Other states take tentative steps
Vermont is obviously unique both politically and, with a population of only around 600,000 residents in the state, demographically. Even its partially successful example cannot be readily applied to other states. However, the common perception that single-payer is more possible in Democratic states is too simplistic. The real dichotomy is between Republican and Democratic leaders on one side, backed by the same financial interests, and the majority of the public on the other. Medicare’s overwhelming popularity contrasts sharply with the unpopularity of private insurance companies and makes a single-payer option possible across the political spectrum, even one narrowly defined in partisan terms.
Framed this way, even Republican state officials have espoused single-payer as a policy option, with the Republican attorney general of Louisiana recently calling for a single-payer model nationwide and telling the Think Progress blog that he trusted “government more than insurance companies.” Hawaii and California are two states that have already taken steps in the direction of single-payer or state-based public options.
Similarly, Montana, usually a Republican state but currently with a Democratic governor, has invoked the model of Saskatchewan, its neighbor immediately to the north, citing demographic and economic similarities to the Canadian province. Last year, Gov. Brian Schweitzer asked the federal government for a waiver from all funds for federal health programs (including Medicare, Medicaid and the Veterans Health Administration) in favor of a block grant to build what amounts to a state-run public option.
Under this plan, private insurers would still be allowed to operate, but Schweitzer predicts all residents would eventually opt for the superior government plan.
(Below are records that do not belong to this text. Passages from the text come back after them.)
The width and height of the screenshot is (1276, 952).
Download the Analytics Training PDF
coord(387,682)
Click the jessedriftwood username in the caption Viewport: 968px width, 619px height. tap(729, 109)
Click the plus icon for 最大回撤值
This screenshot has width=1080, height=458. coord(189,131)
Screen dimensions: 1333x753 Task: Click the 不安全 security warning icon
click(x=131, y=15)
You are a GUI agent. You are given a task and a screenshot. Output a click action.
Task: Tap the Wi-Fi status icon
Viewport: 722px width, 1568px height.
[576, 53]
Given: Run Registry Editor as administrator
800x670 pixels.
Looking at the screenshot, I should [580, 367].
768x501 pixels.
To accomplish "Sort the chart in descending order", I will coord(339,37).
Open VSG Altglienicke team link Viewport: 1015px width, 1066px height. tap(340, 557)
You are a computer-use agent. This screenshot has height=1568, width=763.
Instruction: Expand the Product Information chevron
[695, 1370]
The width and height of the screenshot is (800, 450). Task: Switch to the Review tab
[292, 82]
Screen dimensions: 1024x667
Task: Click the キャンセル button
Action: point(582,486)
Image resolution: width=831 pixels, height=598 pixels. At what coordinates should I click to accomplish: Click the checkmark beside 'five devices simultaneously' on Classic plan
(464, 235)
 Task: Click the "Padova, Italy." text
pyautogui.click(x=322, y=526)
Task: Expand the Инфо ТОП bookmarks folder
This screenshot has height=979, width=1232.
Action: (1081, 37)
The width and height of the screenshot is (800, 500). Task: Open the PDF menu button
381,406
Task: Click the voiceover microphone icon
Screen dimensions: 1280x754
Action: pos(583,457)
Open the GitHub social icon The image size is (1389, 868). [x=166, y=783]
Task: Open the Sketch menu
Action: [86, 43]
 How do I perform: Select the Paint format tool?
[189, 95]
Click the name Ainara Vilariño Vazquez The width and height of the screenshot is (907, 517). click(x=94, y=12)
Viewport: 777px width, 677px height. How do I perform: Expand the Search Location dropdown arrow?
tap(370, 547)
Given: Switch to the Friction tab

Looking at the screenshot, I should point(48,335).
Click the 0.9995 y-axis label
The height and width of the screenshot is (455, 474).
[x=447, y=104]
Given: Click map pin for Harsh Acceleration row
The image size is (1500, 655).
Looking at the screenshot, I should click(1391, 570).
He told Great Falls, Mont., KRTV News, “It’ll be a lonely place over there at Blue Cross/Blue Shield, I’m afraid.” He is not alone in his prediction. The federal “public option” failed because private insurers feared they would be out-competed by a more efficient government plan.
Repeal and replace?
Meanwhile, what effect a repeal of the individual mandate would have on the prospects of state or federal single-payer plans remains to be seen. Some single-payer advocates submitted an amicus brief to the Supreme Court calling for a repeal of the ACA, apparently with the expectation that the collapse of the law would pave the way for a nationwide single-payer system. Others have highlighted the positive provisions in the law as a reason to preserve it while continuing efforts on the state level.
What isn’t in question is the obvious equity of a single-payer system. In the March hearings, Justice Kennedy hinted that it may have been more honest for the Obama administration to have enacted a single-payer plan rather than require Americans to purchase a product in the distorted marketplace that is private insurance. More honest? Perhaps. More just? Without a doubt.